[Stored data]
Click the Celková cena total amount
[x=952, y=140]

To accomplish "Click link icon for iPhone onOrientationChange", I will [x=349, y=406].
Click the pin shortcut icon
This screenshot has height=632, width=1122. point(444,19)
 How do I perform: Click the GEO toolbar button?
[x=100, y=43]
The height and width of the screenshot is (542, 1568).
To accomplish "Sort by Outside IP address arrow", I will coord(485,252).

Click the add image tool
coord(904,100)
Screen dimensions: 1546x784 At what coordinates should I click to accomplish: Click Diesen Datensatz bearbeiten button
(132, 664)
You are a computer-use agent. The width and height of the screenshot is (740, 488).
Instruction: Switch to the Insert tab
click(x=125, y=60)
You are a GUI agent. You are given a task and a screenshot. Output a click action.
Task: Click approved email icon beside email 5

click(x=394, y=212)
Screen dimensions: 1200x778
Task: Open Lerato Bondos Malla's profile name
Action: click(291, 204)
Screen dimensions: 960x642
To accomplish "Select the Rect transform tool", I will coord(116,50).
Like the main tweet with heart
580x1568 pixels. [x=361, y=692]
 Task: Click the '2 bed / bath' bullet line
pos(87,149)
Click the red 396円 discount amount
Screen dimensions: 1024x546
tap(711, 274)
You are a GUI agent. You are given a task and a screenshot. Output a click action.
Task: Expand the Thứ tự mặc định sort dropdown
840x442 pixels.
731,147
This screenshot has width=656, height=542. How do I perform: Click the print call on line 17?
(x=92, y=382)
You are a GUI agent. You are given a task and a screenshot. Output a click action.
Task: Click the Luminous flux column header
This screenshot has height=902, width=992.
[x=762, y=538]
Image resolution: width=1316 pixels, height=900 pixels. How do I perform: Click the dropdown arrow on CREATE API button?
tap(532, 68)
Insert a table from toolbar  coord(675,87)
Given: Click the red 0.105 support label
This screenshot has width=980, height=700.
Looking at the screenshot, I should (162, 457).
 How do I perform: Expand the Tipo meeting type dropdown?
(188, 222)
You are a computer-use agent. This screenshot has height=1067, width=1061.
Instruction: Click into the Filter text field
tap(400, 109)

What this task involves:
From the line holding "Task: Expand the" down to the last line of the records above, restate each line exactly as written.

Written solution:
Task: Expand the Thứ tự mặc định sort dropdown
840x442 pixels.
731,147
This screenshot has width=656, height=542. How do I perform: Click the print call on line 17?
(x=92, y=382)
You are a GUI agent. You are given a task and a screenshot. Output a click action.
Task: Click the Luminous flux column header
This screenshot has height=902, width=992.
[x=762, y=538]
Image resolution: width=1316 pixels, height=900 pixels. How do I perform: Click the dropdown arrow on CREATE API button?
tap(532, 68)
Insert a table from toolbar  coord(675,87)
Given: Click the red 0.105 support label
This screenshot has width=980, height=700.
Looking at the screenshot, I should (162, 457).
 How do I perform: Expand the Tipo meeting type dropdown?
(188, 222)
You are a computer-use agent. This screenshot has height=1067, width=1061.
Instruction: Click into the Filter text field
tap(400, 109)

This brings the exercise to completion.